Her Turniptude gives you the Garbo update so I don’t have to. But I will point out that John Gilbert’s character, the Spanish Ambassador, articulates what is sort of the RealFake credo when he meets the incognito Queen of Sweden in a tavern: “Well, that’s civilization. To disguise the elemental with the glamorous.”
As Terri points out, we are going to see Queen Christina at the Brattle tomorrow night. If you read this, you are officially invited!
In light of this, perhaps you should tear yourself away from your couch and actually get out to the Brattle more often. It’s got a long and storied history, and I’d hate to see it close its doors. Maybe I’ll give out memberships for Christmas, in time for our annual ritual screening of It’s A Wonderful Life.
I spent a rainy Sunday waiting for the triumphant return of Terri reading the I Ching and watching four episodes of Twin Peaks. (Yes, still getting through last year’s Christmas presents).
You can never be as obsessed with something as you are when you’re 17, so I had been wondering what I’d still think of it. It seems much less of an oddity now, probably partly because it was so influential; careful cinematography and quirky characters are all over TV, well at least the remaining fiction series on TV. It’s more of a soap opera than I remember. I had forgotten about “Invitation to Love” the soap-opera-within-a-soap-opera the denizens watch; self-conscious or not, it’s still a soap opera. The characters are quirky but they are still pretty cardboard, there are identical cousins, plots and double crossings, affairs, generic town institutions (“the diner,” “the mill,” “the hotel”). Even the theme song could be for a soap opera. But I don’t have to suspend my critical faculties too hard to get swept up in the mood again.

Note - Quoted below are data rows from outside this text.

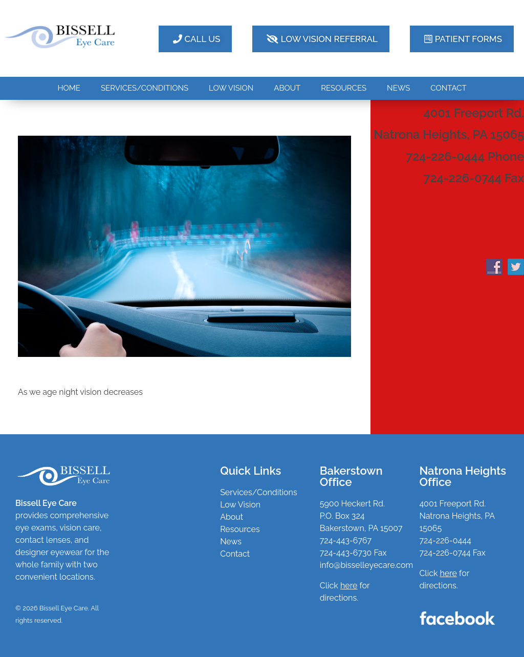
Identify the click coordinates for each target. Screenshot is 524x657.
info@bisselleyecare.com (366, 565)
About (231, 517)
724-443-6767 (346, 540)
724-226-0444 (445, 540)
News (231, 541)
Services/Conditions (258, 492)
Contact (235, 554)
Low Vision (240, 505)
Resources (240, 529)
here (448, 573)
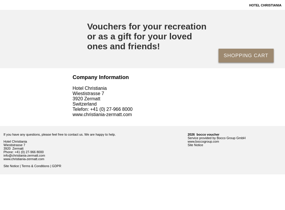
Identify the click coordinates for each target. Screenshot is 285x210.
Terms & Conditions (35, 166)
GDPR (56, 166)
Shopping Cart (246, 55)
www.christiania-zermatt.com (23, 159)
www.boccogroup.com (203, 141)
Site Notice (11, 166)
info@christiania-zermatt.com (24, 155)
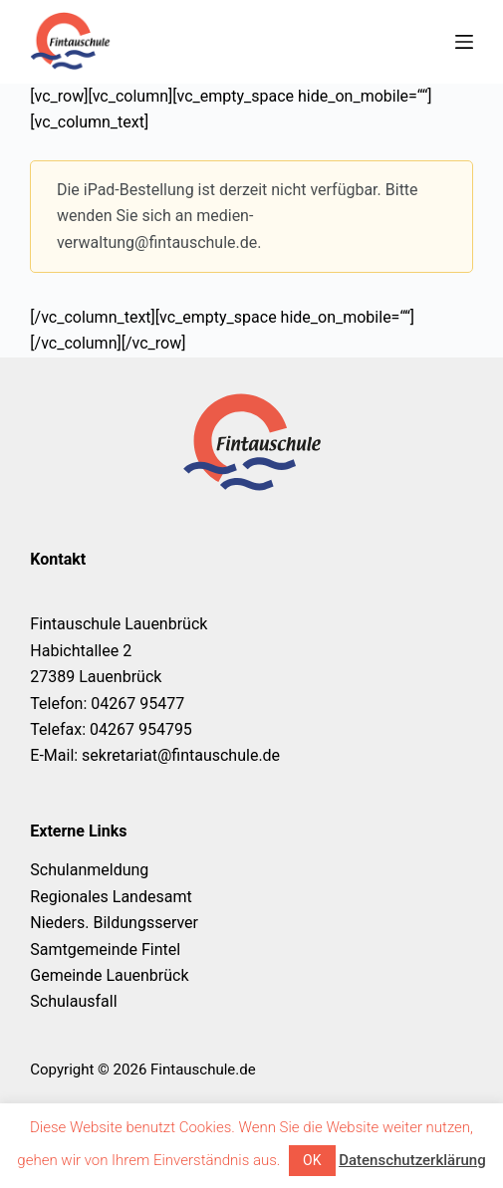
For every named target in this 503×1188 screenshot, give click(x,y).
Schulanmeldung (89, 869)
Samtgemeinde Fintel (105, 949)
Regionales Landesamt (110, 896)
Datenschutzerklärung (412, 1160)
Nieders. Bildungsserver (114, 922)
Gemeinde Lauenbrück (109, 975)
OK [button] (312, 1160)
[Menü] (464, 42)
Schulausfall (73, 1001)
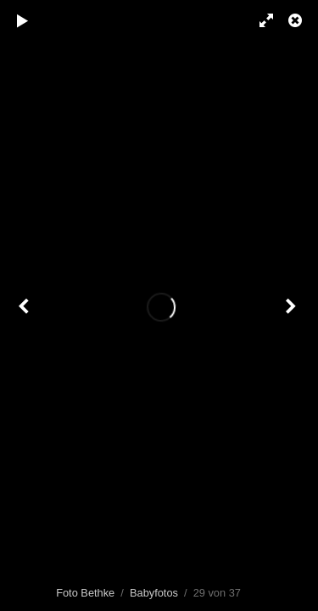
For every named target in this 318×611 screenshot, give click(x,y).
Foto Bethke (85, 592)
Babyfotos (154, 592)
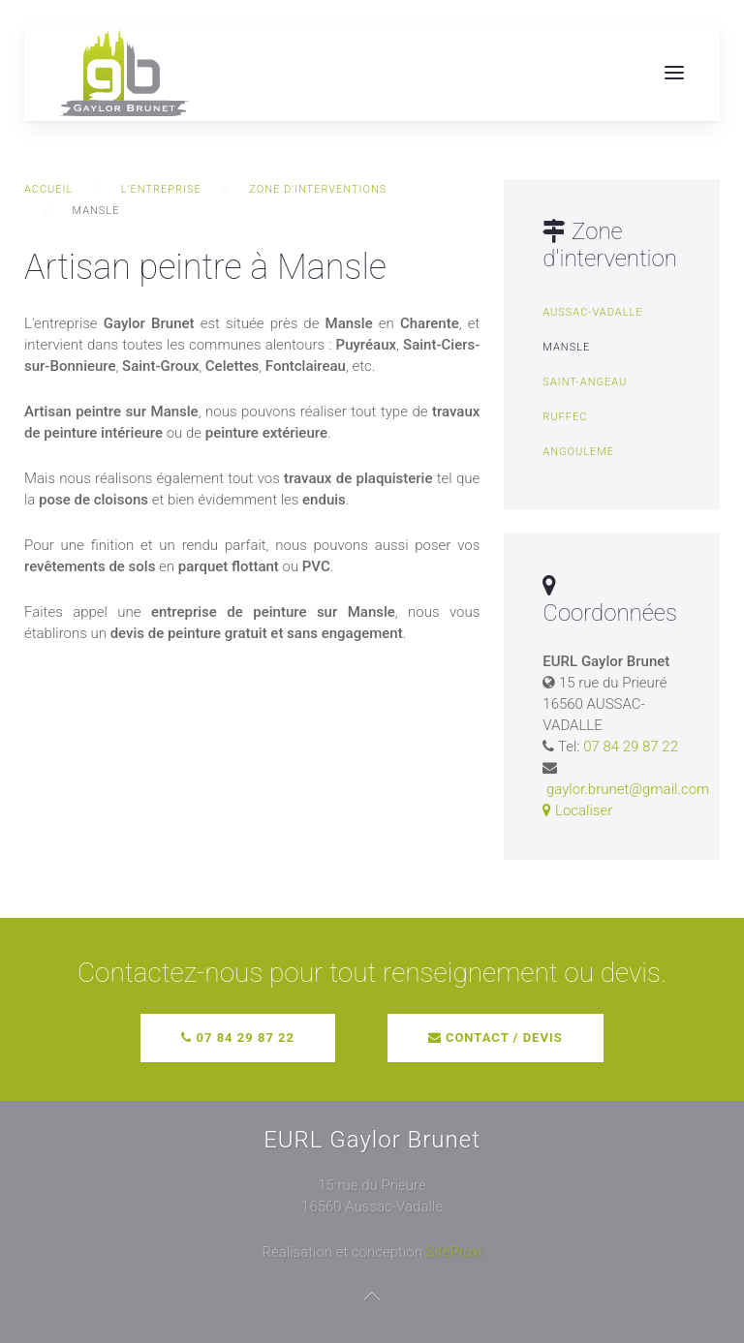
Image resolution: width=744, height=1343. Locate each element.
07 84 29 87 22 (630, 746)
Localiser (577, 810)
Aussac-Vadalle (592, 312)
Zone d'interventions (318, 189)
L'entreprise (161, 189)
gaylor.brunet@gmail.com (627, 789)
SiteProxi (454, 1252)
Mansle (566, 347)
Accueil (48, 189)
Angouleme (578, 451)
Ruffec (564, 417)
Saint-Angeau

Terri came home while I was 3/4 of the way through Episode 6. She was saying that she could never figure out when it was supposed to be happening. This led to a small epiphany. Part of what helps establish the creepy mood is the stuck-in-the-50′s clothes and sets and the score. But there’s no rock music in Twin Peaks. Not really. There’s some reverby 50′s twangy guitar in some of the songs. But the whole thing happens in a parallel universe where Elvis was never born. I think it really does give it a timeless quality which is really part of the appeal. I don’t think I’d mind living in a world where rock never existed.
It sucked, but it could have been worse. At least it was short, and they didn’t bother getting our hopes up.
The irony is that the only team still in it that I have any feeling for is the one that just handed us our still-beating hearts, the other Sox.
Oh, my god. Christopher Lydon interviews the Dresden Dolls. I am waiting at the edge of my seat for the inevitable moment when they discuss the song “Christopher Lydon“. The world short circuits sometimes.